CASTEL DI LAMA – Conferenza stampa stamane presso il Comune di Castel di Lama per ribadire la rigida posizione di contrarietà da parte dei sindaci riguardo alle trivellazioni nel Piceno (che riguarderanno oltre 100 km quadrati per la ricerca di idrocarburi nel territorio).  Presenti il presidente dell’Unione dei Comuni e sindaco di Offida Valerio Lucciarini, il sindaco di Acquaviva Pierpaolo Rosetti, di Colli del Tronto Andrea Cardilli, di Castorano Daniel Claudio Ficcadenti, di Spinetoli Alessandro Luciani e di Monsampolo del Tronto Pierluigi Caioni. 

I sindaci, venuti a conoscenza della delibera regionale, che autorizza la perimetrazione di un territorio a forte connotazione agricola e soprattutto a vocazione vitivinicola, esprimono il loro fermo dissenso all’attuazione della possibile sperimentazione e metteranno in atto tutte le iniziative possibili consentite ai Comuni di riferimento perché ciò non avvenga. In una prima fase chiederanno un incontro con il governatore Spacca, mentre in una seconda fase presenteranno una delibera comune tra gli otto Comuni interessati.

Alla domanda sul perchè gli amministratori del Piceno abbiamo intrapreso queste azioni solo ora (rispetto ai casi analoghi degli amministratori del teramano, che hanno definitivamente chiuso il discorso trivellazioni dopo il ricorso al Tar del Lazio), Lucciarini risponde: “Siamo venuti a conoscenza della verifica di assoggettabilità solo nel 2012. Lo Sblocca Italia prevede che la valutazione dei perimetri sia subordinata a una concertazione dei Comuni coinvolti con la Regione.”

In merito alla considerazione sul voto favorevole dello stesso Partito Democratico allo Sblocca Italia, i sindaci affermano: “Abbiamo incontrato i cittadini e i comitati, e abbiamo chiesto di evitare strumentalizzazioni politiche e di rimanere nel merito della vicenda. Da questo punto di vista troveranno, da parte di tutti i sindaci del Partito Democratico che amministrano un Comune coinvolto nella vicenda, tutto il sostegno per una battaglia comune. “Un territorio unito è un punto di forza”.

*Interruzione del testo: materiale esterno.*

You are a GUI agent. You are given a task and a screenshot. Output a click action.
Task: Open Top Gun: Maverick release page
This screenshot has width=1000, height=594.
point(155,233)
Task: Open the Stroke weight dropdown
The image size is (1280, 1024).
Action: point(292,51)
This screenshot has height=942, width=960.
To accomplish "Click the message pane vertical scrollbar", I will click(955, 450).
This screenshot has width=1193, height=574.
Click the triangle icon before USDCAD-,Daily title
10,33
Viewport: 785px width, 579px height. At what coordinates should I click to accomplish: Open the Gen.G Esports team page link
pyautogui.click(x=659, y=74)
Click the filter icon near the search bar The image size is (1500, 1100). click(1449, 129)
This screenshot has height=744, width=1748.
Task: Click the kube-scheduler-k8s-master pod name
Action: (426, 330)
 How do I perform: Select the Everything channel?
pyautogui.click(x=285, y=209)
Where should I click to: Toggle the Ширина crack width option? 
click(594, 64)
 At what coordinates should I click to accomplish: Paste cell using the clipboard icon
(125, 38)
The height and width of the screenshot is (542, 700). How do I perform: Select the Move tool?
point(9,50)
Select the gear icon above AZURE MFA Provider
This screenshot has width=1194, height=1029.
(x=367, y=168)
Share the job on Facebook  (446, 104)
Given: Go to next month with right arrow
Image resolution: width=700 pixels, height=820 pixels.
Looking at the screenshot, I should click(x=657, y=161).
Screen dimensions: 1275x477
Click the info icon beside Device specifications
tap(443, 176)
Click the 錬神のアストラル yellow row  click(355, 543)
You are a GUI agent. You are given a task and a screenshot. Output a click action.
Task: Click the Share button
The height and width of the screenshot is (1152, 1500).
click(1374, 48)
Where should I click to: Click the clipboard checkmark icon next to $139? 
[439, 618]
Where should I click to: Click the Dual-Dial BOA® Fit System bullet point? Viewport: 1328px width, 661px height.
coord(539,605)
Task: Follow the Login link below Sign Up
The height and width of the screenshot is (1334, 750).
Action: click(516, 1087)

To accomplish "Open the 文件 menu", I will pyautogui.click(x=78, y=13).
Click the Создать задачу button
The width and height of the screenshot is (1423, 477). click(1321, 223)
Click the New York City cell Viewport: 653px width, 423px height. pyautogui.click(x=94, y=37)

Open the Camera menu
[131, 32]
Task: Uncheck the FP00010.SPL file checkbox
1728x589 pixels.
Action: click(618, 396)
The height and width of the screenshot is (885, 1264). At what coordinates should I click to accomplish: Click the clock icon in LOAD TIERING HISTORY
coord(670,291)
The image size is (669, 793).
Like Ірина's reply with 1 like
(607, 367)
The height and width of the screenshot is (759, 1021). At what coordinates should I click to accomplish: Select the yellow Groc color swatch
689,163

“Attendiamo risposta da Spacca – precisa Lucciarini – affinchè rinunci con un atto formale alle trivellazioni. Vogliamo che si punti su una nuova programmazione, sul concetto che l’energia rinnovabile sia migliore di quella fossile.  Spacca ha sempre dimostrato grande sensibilità sui temi ambientali, per questo siamo fiduciosi“.